• [Instructions for the task]
Continue the passage about the EnTag project from the point where it ends.

## Begin Passage provided

The EnTag project explored the combination and comparison of controlled and folksonomy approaches to semantic interoperability in the context of repositories and digital collections. The aim was to investigate the effect on indexing and retrieval when using only social tagging versus when using social tagging in combination with a knowledge organization system. Two different contexts were explored: tagging by readers (Intute) and tagging by authors (Science and Technology Facilities Council (STFC)). The major development was that of Intute.
For each of these a separate demonstrator was developed, one operating on data extracted from Intute (Intute 2008), and the other operating over STFC’s repository (STFC ePublication Archive 2008) in which tagging was conducted by authors submitting papers to the repository. A user study was conducted for each demonstrator, which allowed a general comparison of a repository versus digital collection context, a different knowledge organization system, interface and user community.
Three major methods to collect user data were log analysis, questionnaires, and interviews. The evaluation of the Intute demonstrator involved comparing basic and advanced system for indexing and retrieval implications. The test setting comprised 28 students in political science and 60 documents covering 4 topics of relevance for the students. Dewey Decimal Classification was used. The STFC study involved 10 authors depositors. The ACM Computing Classification Scheme was used.
The results of the Intute study showed the importance of controlled vocabulary suggestions (to produce ideas of tags to use, to ensure consistency and retrieval, to make it easier to find focus for the tagging, etc.) Furthermore, the value and usefulness of the suggestions proved to be very dependent on the quality of the suggestions. The suggestions must be user-oriented as regards to level of specificity, perspective and currency. Most tags were added by typing them directly in, as common in social tagging applications; of the other features used, the most frequent one was DDC suggestions, and another tagger’s cloud. That the participants appreciated the suggestions was also seen from their comments. Both simple tagging and enhanced tagging provided additional entry points (for retrieval) beyond the original indexing. There was some evidence that vocabulary-based suggestions, in particular, provided additional access points beyond the literal text. Most participants claimed that they would be willing to use similar tools in real life.

## End Passage provided
## Begin Provided records

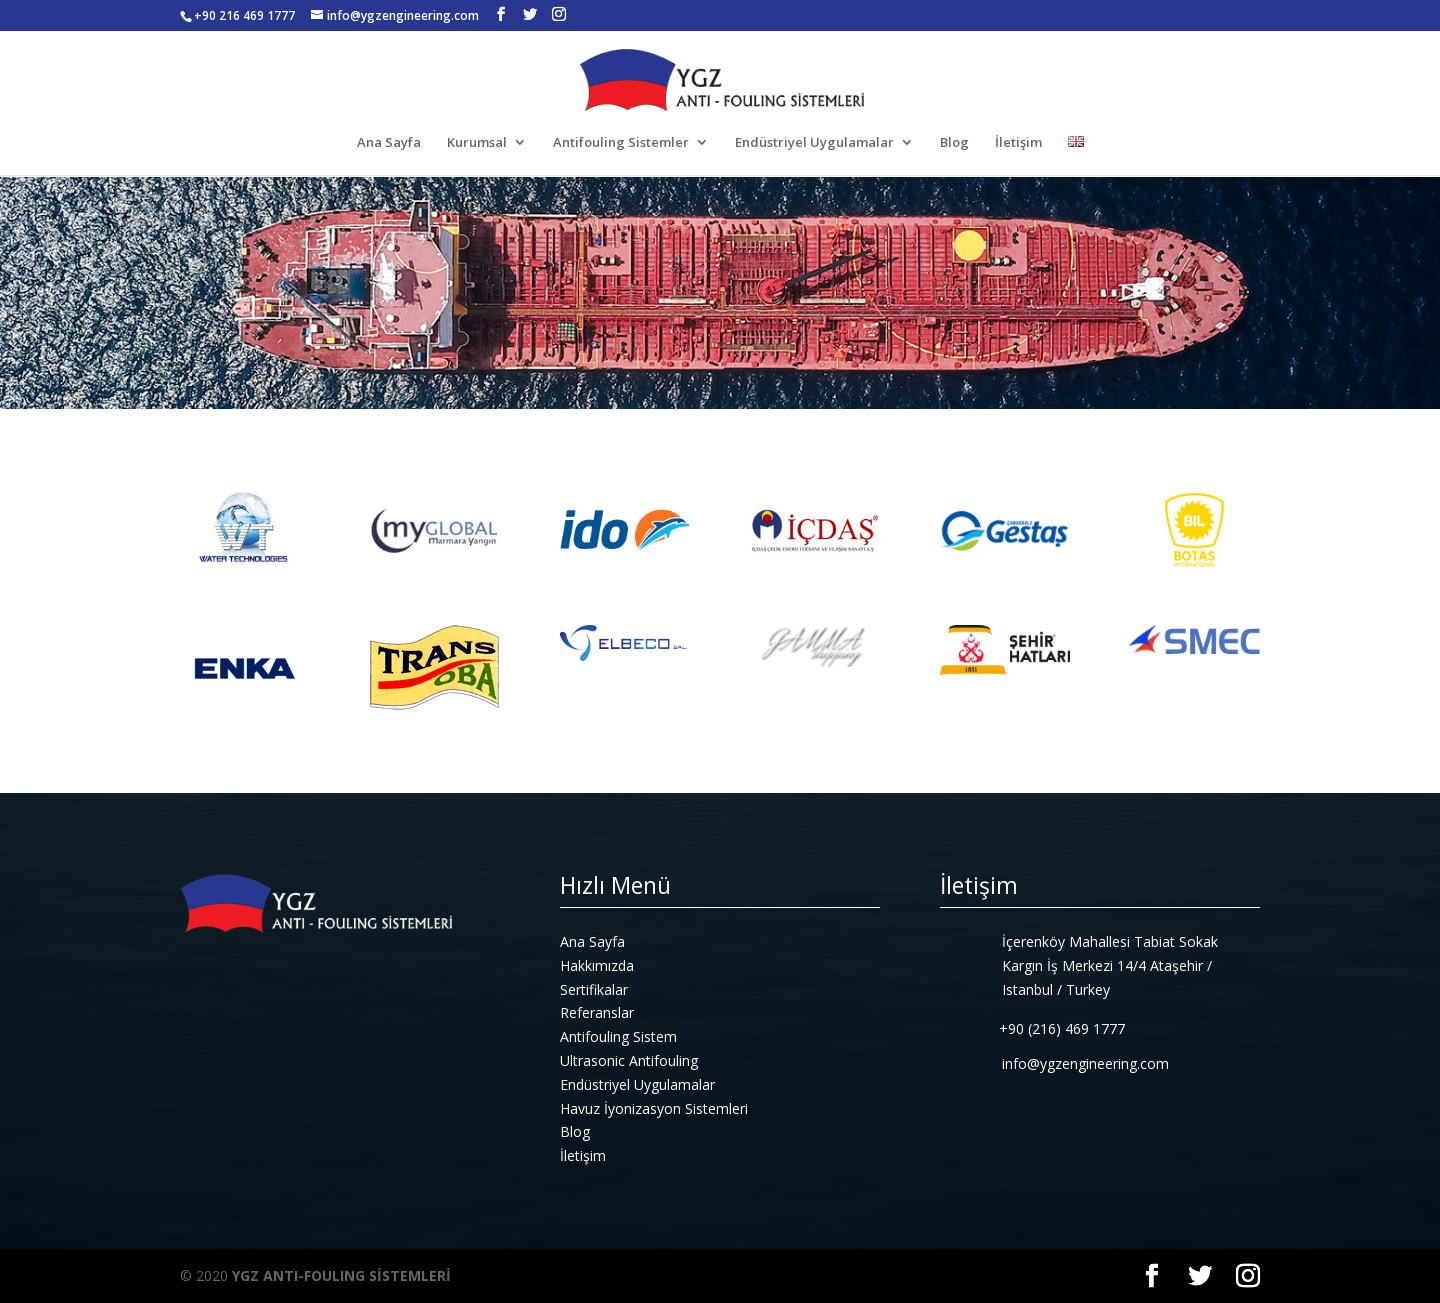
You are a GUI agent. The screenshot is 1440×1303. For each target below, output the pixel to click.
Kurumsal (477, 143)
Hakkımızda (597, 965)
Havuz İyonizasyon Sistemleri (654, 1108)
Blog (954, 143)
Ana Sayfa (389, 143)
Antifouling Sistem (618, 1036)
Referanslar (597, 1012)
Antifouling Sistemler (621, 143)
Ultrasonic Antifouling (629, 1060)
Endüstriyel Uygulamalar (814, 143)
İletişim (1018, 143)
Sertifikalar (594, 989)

## End Provided records

• [Answer for the task]
The results of the STFC study show that there is a general pervading sentiment amongst the depositors that choosing terms from a controlled vocabulary was a “good thing” and in fact better than own terms. The participants could overall see the point of the adding terms for information retrieval purposes, and could see the advantages of consistency of retrieval if the terms used were from an authoritative source. Most claimed that they would be willing to use a tool similar to the one provided, albeit with some reservations and suggestions about the interface. ACM classification was however not seen as good enough for the purposes of this group.
In conclusion, we recommend that social tagging be allowed in the JISC context (e.g., repositories), enhanced with suggestions from a controlled vocabulary. More findings are needed so it is important to further analyze, experiment and pilot test tools derivative from both Intute and STFC demonstrators. It was shown that further developments and improvements are needed in the following major aspects: automated suggestions, controlled suggestions, tag input features such as auto-complete and spelling checking, controlled vocabulary presentation, other controlled vocabularies and the user interface. Detailed recommendations are discussed in Deliverable 5.1: Recommendations briefing paper.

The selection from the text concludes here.